On the Phoebe North front, administrative proceedings regarding the Federal Trade Commission’s opposition to the December 2010 purchase of the former Palmyra Medical Center by the Hospital Authority of Albany-Dougherty County have been stayed until Friday to consider a possible settlement. A previous settlement was proposed by the FTC in August 2013, but the FTC withdrew it last year.

“We hope the resolution will be under the same terms (as the previous settlement),” Wernick said. “We have put on hold (plans) to modify the North campus.

“We will revisit the assumption of services to see what will be located at which campus.”

The CEO said the main campus, Phoebe Putney Memorial Hospital, will serve as a high-intensity campus — in part toward an enhancement into trauma center designation — while using its Albany sister hospital as a low-intensity campus for less emergent situations while still looking at the possibility of a women’s and children’s center, as was initially the intended purpose for the Palmyra Road campus.

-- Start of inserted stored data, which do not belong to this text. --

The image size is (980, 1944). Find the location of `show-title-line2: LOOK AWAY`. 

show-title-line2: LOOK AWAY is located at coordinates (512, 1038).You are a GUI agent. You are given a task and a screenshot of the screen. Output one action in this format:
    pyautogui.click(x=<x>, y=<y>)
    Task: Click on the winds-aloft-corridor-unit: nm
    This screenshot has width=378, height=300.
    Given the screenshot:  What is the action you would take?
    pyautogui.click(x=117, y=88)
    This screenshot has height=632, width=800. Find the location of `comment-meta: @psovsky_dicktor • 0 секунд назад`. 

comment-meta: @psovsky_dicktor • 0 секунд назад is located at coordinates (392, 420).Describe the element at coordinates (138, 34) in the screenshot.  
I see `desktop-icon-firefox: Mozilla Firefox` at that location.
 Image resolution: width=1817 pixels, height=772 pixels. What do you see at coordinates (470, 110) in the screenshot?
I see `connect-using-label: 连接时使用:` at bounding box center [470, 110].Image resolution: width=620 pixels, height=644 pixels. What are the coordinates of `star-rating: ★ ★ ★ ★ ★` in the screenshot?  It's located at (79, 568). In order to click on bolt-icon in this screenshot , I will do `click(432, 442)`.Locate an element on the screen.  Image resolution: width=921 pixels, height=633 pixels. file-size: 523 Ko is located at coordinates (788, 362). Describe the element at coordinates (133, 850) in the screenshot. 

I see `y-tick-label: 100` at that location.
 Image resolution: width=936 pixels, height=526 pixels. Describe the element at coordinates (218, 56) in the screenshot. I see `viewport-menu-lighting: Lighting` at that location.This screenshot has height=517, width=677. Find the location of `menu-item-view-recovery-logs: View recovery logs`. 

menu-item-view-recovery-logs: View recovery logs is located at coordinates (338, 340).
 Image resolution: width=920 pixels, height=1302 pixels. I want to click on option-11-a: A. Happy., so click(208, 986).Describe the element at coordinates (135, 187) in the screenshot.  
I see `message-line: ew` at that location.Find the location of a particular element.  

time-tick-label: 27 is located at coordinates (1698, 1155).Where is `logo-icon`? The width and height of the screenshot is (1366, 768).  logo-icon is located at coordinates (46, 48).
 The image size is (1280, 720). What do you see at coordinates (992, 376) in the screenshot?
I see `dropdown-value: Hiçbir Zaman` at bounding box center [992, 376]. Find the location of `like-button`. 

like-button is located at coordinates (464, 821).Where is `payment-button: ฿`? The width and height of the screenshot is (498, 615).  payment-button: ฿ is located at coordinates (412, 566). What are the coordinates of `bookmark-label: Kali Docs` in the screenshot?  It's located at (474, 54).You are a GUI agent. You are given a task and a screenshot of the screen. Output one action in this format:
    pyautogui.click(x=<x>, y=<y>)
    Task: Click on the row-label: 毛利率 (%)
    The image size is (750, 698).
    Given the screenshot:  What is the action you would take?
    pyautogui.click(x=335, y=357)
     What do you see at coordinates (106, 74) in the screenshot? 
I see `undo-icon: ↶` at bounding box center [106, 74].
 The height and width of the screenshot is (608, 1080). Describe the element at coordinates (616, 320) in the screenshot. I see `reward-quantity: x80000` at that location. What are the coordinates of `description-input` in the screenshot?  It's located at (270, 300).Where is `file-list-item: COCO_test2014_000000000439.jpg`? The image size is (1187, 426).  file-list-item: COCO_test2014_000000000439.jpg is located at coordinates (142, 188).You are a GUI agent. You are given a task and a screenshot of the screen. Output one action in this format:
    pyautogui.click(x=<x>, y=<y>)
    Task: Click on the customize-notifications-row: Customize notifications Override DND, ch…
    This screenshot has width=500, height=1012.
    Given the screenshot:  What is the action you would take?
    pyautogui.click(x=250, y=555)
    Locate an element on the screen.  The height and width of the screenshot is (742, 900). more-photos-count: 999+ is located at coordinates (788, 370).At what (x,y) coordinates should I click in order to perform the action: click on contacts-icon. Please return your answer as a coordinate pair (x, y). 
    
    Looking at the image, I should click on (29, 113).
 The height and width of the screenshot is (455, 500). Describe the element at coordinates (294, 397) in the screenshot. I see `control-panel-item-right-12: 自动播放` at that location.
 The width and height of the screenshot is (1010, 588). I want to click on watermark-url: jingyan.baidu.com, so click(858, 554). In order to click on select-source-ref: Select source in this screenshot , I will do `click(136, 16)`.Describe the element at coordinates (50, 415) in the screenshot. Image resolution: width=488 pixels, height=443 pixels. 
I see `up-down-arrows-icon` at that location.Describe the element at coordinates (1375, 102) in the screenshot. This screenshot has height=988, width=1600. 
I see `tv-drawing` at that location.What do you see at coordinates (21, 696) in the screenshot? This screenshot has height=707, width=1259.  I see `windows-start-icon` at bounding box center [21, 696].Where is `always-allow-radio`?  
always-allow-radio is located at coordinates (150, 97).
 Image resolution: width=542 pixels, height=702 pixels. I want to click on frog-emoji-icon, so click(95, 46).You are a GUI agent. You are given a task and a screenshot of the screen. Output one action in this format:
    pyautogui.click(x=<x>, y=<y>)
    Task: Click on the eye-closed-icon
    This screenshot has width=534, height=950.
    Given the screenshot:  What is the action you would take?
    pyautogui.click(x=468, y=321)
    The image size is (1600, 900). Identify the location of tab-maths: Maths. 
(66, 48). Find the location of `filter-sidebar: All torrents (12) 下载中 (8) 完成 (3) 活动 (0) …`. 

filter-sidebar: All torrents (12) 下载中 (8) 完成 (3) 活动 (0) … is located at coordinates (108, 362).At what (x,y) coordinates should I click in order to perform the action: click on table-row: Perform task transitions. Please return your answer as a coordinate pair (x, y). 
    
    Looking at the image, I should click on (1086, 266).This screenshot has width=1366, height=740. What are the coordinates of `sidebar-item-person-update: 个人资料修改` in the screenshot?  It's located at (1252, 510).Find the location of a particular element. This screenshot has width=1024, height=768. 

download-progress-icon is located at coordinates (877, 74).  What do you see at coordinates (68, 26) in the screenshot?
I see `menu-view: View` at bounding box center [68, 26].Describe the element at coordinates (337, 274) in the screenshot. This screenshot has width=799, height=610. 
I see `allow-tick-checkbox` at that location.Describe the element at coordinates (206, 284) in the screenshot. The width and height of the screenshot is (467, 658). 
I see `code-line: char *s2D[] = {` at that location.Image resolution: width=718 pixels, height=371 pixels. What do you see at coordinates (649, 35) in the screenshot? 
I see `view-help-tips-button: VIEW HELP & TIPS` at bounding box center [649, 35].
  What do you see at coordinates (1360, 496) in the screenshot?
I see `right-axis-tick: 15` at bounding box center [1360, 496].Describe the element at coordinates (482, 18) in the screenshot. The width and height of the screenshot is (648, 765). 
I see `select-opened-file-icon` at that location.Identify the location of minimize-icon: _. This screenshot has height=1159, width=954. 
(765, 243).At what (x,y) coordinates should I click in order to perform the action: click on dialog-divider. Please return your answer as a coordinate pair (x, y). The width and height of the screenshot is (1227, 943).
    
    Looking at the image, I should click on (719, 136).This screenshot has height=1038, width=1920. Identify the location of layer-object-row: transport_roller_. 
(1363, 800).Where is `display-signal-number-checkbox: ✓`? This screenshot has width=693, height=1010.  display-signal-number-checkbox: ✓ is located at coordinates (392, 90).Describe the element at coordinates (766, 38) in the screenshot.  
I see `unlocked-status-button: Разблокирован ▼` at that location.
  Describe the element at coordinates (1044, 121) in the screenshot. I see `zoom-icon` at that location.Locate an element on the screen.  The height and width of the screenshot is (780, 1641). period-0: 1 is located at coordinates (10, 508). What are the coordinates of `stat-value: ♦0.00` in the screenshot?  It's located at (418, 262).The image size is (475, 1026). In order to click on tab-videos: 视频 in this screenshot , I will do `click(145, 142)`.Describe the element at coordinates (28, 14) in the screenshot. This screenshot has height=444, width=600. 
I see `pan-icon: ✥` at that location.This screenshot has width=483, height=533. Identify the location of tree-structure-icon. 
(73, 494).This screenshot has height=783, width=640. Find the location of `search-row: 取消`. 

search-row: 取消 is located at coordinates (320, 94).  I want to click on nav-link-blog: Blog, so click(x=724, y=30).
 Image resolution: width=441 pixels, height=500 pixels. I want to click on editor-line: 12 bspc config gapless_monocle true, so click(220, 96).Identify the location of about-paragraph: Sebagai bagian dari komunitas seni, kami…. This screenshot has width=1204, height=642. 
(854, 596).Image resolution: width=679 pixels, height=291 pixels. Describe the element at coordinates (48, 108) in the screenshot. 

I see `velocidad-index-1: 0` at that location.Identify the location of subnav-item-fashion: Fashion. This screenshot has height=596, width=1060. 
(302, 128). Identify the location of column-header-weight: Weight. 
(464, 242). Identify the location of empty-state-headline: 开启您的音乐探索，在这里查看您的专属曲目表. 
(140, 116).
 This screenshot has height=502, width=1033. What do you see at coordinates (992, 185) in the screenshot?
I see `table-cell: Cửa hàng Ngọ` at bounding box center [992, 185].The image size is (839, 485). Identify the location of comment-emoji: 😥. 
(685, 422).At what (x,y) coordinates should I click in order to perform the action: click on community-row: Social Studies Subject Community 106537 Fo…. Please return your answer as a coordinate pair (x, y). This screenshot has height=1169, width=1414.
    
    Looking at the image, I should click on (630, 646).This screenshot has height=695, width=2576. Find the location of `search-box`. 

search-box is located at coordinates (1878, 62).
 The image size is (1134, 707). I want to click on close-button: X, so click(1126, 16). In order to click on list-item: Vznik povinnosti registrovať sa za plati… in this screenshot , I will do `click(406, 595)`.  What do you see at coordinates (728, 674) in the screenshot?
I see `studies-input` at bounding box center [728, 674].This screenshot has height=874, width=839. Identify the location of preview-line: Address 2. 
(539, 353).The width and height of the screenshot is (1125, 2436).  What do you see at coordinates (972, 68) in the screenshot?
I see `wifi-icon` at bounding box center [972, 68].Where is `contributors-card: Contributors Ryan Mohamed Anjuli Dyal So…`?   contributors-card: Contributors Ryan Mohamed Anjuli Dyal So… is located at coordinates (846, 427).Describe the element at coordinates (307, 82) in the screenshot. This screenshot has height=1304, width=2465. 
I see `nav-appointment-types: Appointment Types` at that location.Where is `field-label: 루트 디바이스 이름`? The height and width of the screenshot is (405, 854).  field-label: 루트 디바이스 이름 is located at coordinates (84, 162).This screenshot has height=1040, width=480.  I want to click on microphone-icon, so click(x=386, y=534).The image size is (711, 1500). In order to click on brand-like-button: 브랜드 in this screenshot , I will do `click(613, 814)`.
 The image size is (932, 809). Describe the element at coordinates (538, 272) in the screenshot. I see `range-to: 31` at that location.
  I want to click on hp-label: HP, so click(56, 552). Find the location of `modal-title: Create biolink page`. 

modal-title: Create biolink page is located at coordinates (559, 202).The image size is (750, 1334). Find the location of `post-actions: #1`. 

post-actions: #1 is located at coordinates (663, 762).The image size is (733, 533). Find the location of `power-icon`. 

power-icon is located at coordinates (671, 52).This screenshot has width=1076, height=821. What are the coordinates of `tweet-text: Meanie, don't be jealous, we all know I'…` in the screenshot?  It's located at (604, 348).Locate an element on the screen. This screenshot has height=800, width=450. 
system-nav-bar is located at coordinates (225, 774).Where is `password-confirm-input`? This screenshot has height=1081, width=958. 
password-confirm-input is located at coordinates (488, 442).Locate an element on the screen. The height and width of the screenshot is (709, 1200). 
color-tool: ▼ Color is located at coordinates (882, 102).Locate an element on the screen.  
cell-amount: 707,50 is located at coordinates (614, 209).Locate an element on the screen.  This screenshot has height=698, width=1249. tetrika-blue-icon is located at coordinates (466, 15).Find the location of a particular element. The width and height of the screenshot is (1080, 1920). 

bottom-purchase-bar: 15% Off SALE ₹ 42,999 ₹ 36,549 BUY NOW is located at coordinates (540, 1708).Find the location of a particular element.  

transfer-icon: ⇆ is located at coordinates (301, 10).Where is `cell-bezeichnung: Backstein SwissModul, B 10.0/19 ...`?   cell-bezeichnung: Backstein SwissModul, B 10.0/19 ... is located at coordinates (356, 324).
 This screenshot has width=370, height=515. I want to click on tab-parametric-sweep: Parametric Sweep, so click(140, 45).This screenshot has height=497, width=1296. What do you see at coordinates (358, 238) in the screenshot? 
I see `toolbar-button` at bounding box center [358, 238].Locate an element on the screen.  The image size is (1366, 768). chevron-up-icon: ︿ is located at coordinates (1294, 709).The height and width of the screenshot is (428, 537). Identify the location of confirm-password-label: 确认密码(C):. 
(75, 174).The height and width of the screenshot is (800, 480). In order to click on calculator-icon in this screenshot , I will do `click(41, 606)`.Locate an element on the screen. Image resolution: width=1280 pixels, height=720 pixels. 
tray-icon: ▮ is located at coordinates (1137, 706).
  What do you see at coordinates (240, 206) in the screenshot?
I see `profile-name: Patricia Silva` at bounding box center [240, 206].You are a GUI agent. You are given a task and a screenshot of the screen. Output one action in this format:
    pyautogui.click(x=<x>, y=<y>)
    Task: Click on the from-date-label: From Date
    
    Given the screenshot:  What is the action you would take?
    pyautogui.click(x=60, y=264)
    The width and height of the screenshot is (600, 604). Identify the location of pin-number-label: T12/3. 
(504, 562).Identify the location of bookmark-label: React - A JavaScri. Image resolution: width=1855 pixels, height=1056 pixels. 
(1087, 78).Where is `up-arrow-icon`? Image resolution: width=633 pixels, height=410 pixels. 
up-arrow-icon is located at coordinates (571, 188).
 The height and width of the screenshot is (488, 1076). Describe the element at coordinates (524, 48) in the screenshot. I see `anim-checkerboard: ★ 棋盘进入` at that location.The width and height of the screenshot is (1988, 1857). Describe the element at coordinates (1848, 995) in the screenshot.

Aside from routine maintenance, Wernick said there were no projects planned for surrounding hospitals in the system. Floors on the main campus are systematically renovated, with the cancer floor next on the list — work likely coinciding with developments at the North campus, he said.

Facilities aside, among the largest investments Phoebe Putney Health System has recently made is moving toward an information system making clinical staff less dependent on paperwork and more so on electronic record keeping.

Last summer, a significant step was made when outpatient facilities were brought on board.

“(Over the course of the next) seven to eight months, we are converting from one system to the next,” Wernick said. “We will have a uniform platform for all Phoebe facilities. In October, we will have all the hospitals in the system on the same system.”

The cost is expected to be a $20 million investment each year over the next couple of years with the hopes improved patient safety will be a benefit in the long run, and make the inevitable transitional issues worthwhile.

“(Doctors) will have immediate access to current and past information,” Wernick said. “Past actions (will) be communicated (better) in a doctor setting.

“Since the Affordable Care Act mandates (hospitals) do that, hospitals that have not had some some form of conversion are in the process of doing so.”

Wernick also made mention of the 10 acres of land at the Newton Road Pecan Grove Corporate Park that Phoebe Putney Health System agreed to purchase for $15,000 per acre in August 2013 to build a 100,000-square-foot distribution center as a means to bring in medical supplies for health care facilities throughout the region at an overall cheaper cost.

“We will partner with other hospitals in the region to share in driving down cost,” Wernick said. “The patient benefits with the hospital finding ways to buy things cheaper.”